An entertaining couple
By Lady Liberty
Mr. & Mrs. Smith
*** out of ****
Between too many lukewarm reviews and persistent rumors of an affair between the two stars of the film, it was hard to know for sure whether or not Mr. & Mrs. Smith would be worth the price of a ticket. The previews, however, made the movie look interesting (to be fair, plenty of previews turn out to be better than the movie itself), and tabloid rumors amuse me. I've also enjoyed Brad Pitt and Angelina Jolie in past roles. Besides, on a hot and muggy night, an air-conditioned theatre sounded mighty good to me. By the time the movie was over, I had just one question: Why do we really go to see a movie?
The premise of Mr. & Mrs. Smith is both simple and completely over the top: John Smith (Brad Pitt) is a highly trained and paid assassin for hire. His wife, Jane (Angelina Jolie) is also an expert professional hit, uh, "man." Being involved in such dicey careers, however, means that the two must be very careful not to reveal their real jobs or their identities to anyone, including each other. He thinks she's a computer expert; she believes that he's some kind of engineering consultant. It turns out the two are very good at pretending to the mundane. In fact, they're so good at it that they've become bored with both their suburban lifestyle and their marriage.

INFORMATION SHOWN |
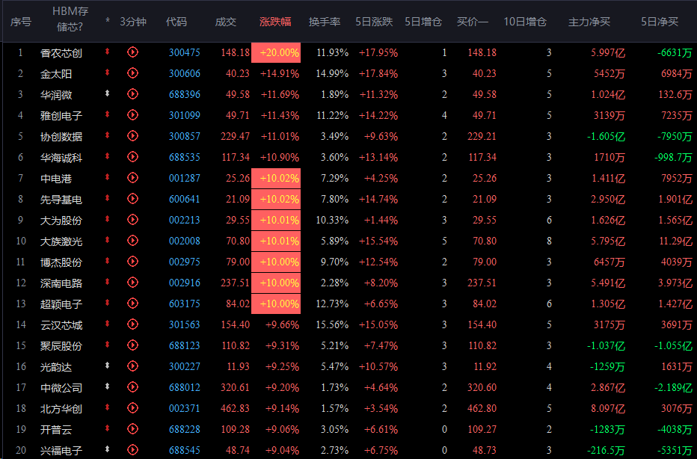Click the HBM存储芯 sector header

coord(68,21)
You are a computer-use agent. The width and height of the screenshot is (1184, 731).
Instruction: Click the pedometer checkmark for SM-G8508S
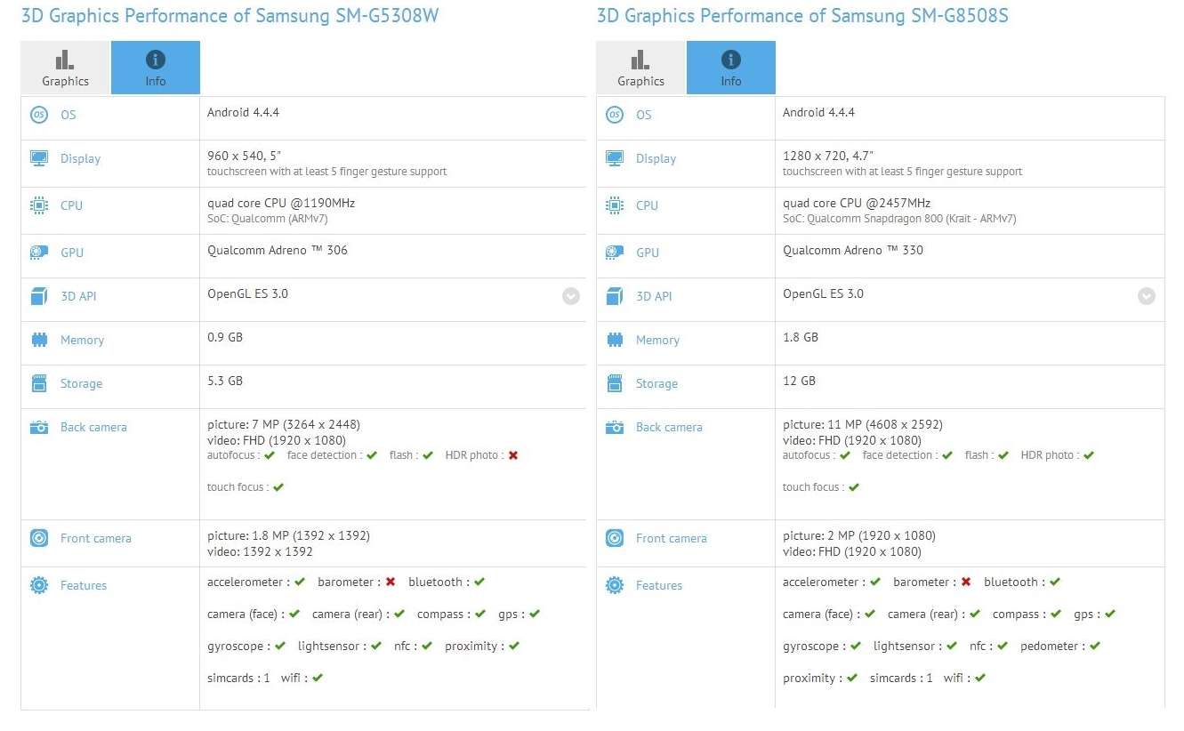point(1094,647)
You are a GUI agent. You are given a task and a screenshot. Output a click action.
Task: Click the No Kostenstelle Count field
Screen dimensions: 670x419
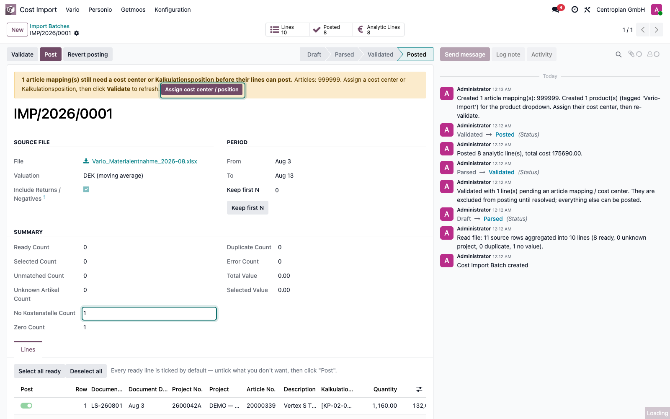(149, 313)
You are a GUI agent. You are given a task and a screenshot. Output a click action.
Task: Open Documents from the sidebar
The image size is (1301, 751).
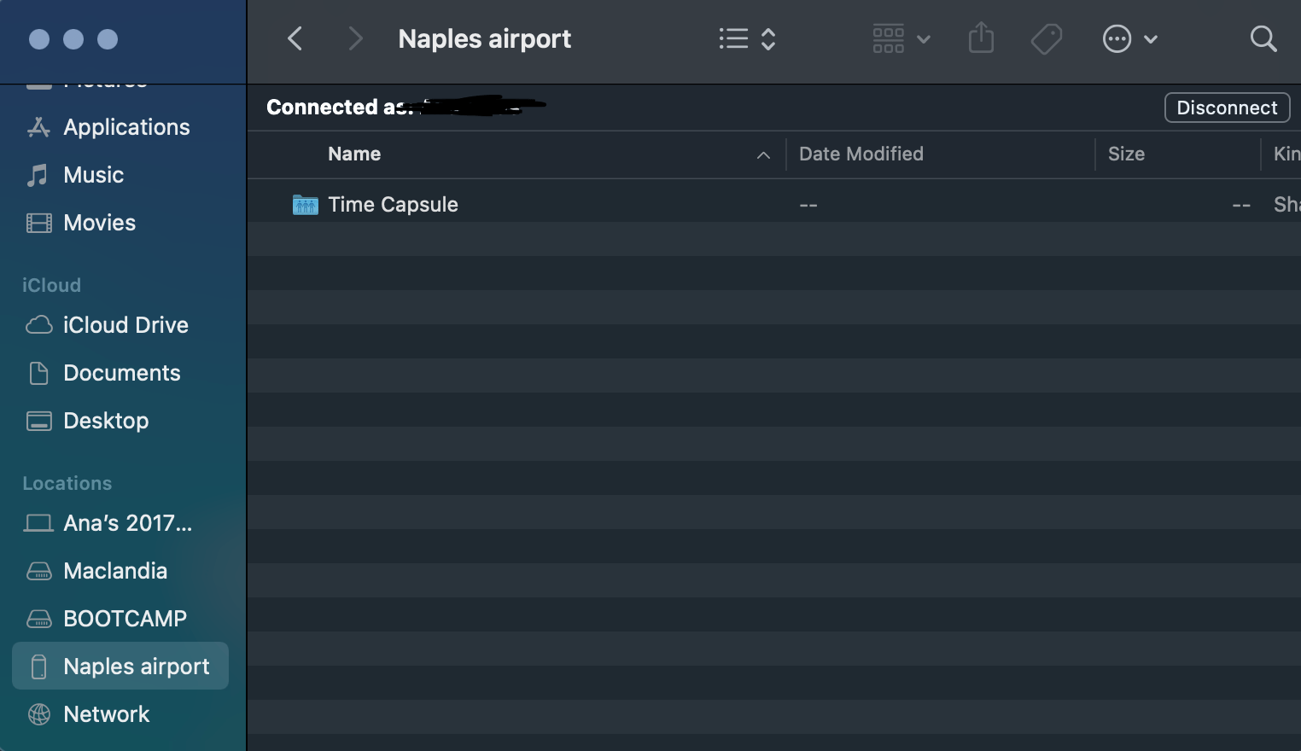[121, 373]
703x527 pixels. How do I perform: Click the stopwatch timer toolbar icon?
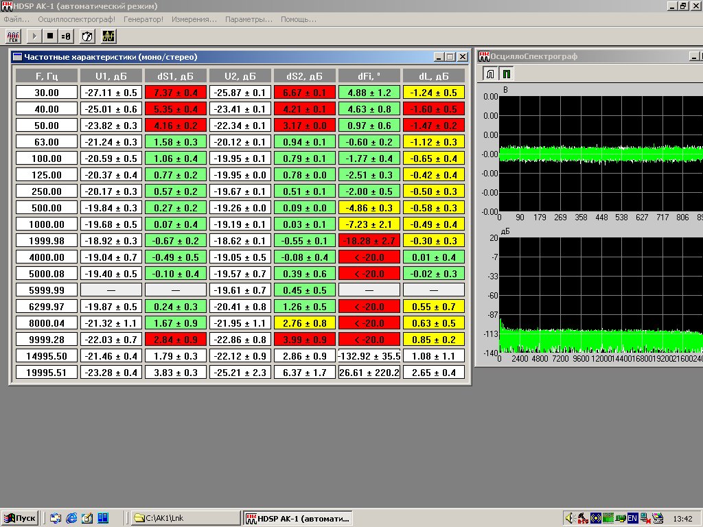point(87,35)
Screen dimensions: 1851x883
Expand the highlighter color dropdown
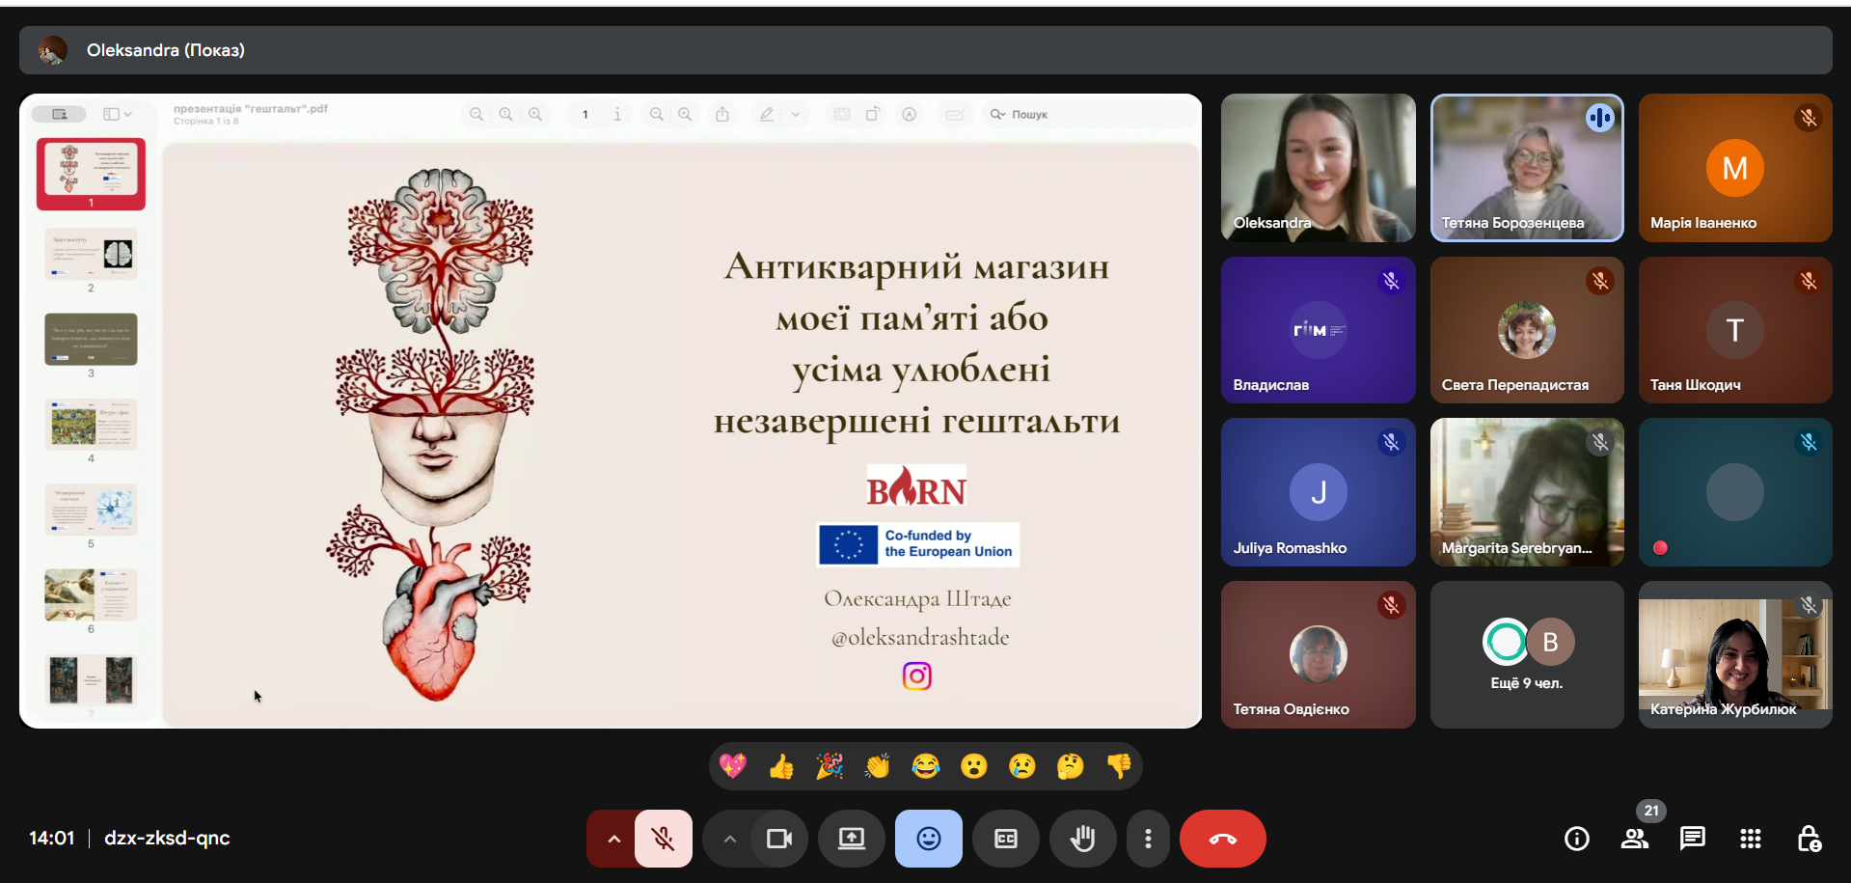coord(796,114)
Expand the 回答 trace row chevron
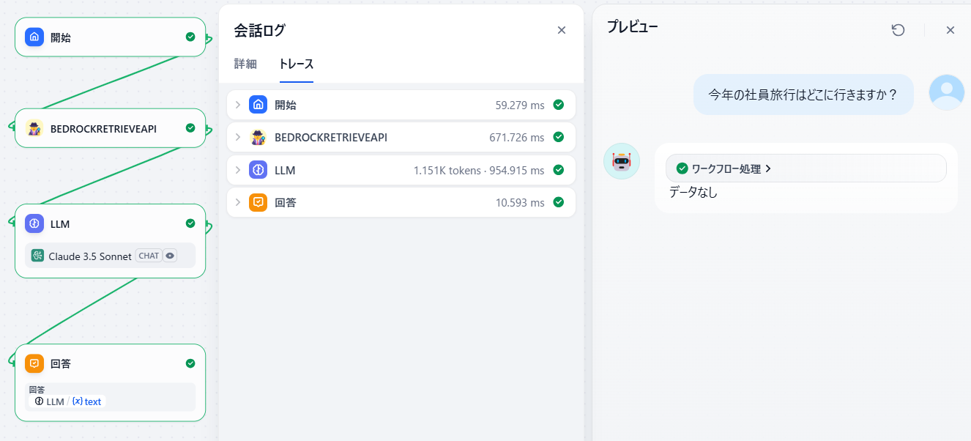 click(238, 203)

STATED EXERCISE 1 |
According to the review, what does Jane Smith believe her husband does for a living?
STATED EXERCISE 2 |
Return the stretch of the review from "An entertaining couple" through "see a movie?", copied word for word.
You won't need the data for any of this.

FINISHED ANSWER 1 |
She believes he's some kind of engineering consultant.

FINISHED ANSWER 2 |
An entertaining couple
By Lady Liberty
Mr. & Mrs. Smith
*** out of ****
Between too many lukewarm reviews and persistent rumors of an affair between the two stars of the film, it was hard to know for sure whether or not Mr. & Mrs. Smith would be worth the price of a ticket. The previews, however, made the movie look interesting (to be fair, plenty of previews turn out to be better than the movie itself), and tabloid rumors amuse me. I've also enjoyed Brad Pitt and Angelina Jolie in past roles. Besides, on a hot and muggy night, an air-conditioned theatre sounded mighty good to me. By the time the movie was over, I had just one question: Why do we really go to see a movie?